Tem acesso livre a todos os artigos do Observador por ser nosso assinante.

“Em qualquer eleição há sempre a ideia do castigo [ao Governo]. Daí não podemos fazer grande drama, é consequência do que tem sido hábito nas eleições europeias”, disse Manuela Ferreira Leite antes de um pequeno-almoço com Paulo Rangel e Nuno Melo esta quinta-feira, em Lisboa. Quanto ao seu voto na coligação, Ferreira Leite assegurou votar não por Juncker, mas na Aliança Portugal e pelo candidatos “muito competentes, com créditos bem afirmados no Parlamento Europeu”. Marcelo Rebelo Sousa disse há dois dias que vale a pena votar na coligação por ser a única que apoia Jean-Claude Juncker para presidente da Comissão Europeia.

Possível castigo ao Governo no dia 25 não deve ser “um grande drama”, até porque a ex-líder do PSD diz que as europeias servem muitas vezes para este propósito. No entanto, Manuela Ferreira Leite afirma que “qualquer castigo não pode passar pela ausência [do voto] na eleição que se está a verificar”, pedindo aos portugueses que “votem em A ou em B, mas votem”.

Mesmo não concordando com o Governo em todas as circunstâncias, Ferreira Leite afirmou ser do partido e apoiar a coligação. “Independentemente de algumas vezes poder demonstrar alguma discordância com o que está a ser feito, o meu voto será neste partido”, assegura. Paulo Rangel diz que este apoio o deixa “muito satisfeito”, sendo um “momento feliz e afectivo”.

+ + + +

■ **O que se pede**
Liste todas as pessoas referidas pelo nome no excerto acima, indicando cada uma apenas uma vez.

+ + + +

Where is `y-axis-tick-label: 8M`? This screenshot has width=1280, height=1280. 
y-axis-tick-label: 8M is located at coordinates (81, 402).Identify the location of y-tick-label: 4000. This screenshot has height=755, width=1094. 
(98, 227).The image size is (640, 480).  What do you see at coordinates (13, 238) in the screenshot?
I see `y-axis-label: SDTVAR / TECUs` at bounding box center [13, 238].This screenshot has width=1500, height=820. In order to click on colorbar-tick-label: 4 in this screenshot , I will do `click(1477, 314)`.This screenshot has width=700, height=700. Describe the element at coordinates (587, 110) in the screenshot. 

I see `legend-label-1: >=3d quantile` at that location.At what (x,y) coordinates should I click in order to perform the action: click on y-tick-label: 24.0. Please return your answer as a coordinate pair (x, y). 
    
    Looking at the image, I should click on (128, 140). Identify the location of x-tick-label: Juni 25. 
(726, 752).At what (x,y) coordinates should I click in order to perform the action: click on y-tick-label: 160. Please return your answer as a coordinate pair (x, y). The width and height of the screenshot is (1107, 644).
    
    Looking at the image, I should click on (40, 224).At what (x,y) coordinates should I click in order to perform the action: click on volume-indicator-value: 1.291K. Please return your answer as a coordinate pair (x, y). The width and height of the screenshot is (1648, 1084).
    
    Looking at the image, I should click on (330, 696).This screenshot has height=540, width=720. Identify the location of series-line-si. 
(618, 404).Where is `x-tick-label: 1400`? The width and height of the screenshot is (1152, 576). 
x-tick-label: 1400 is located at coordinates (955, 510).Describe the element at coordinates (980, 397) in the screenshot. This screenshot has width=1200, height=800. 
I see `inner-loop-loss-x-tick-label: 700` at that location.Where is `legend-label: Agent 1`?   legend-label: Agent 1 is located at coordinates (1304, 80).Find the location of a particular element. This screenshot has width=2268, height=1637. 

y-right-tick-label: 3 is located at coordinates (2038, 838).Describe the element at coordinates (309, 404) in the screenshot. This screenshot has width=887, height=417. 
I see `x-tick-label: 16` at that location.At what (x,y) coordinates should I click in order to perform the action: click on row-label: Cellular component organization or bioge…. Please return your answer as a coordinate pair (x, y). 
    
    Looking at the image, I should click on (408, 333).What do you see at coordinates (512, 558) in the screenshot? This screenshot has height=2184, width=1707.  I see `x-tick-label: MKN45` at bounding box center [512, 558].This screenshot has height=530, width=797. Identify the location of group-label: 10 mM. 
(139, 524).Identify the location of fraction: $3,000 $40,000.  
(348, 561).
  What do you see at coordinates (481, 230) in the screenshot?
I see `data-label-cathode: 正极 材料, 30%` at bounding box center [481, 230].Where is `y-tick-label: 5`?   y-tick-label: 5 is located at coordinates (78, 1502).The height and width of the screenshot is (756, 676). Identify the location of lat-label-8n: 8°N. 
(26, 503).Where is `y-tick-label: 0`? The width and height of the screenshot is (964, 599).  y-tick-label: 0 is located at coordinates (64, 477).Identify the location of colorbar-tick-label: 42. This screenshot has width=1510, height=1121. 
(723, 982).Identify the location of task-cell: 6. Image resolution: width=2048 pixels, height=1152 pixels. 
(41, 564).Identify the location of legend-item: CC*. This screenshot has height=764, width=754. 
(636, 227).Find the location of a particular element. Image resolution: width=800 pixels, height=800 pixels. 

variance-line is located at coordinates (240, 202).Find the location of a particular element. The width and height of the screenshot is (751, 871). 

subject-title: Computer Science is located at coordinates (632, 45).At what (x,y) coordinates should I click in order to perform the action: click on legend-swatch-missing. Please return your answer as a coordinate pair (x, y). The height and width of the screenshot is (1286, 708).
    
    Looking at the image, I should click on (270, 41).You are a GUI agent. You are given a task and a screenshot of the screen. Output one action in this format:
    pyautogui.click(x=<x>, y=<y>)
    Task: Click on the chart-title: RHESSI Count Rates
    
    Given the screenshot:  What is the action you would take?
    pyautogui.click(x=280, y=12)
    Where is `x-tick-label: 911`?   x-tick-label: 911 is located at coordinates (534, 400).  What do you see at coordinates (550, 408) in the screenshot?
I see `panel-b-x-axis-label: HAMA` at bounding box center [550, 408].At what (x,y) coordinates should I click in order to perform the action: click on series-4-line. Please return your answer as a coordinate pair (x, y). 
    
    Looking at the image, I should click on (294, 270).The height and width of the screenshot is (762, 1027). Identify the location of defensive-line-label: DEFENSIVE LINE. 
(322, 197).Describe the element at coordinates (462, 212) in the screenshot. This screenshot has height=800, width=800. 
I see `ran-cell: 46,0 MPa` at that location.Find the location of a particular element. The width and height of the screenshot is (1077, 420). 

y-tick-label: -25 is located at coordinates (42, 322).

+ + + +

■ **Resposta ao exercício**
Manuela Ferreira Leite, Paulo Rangel, Nuno Melo, Jean-Claude Juncker, Marcelo Rebelo Sousa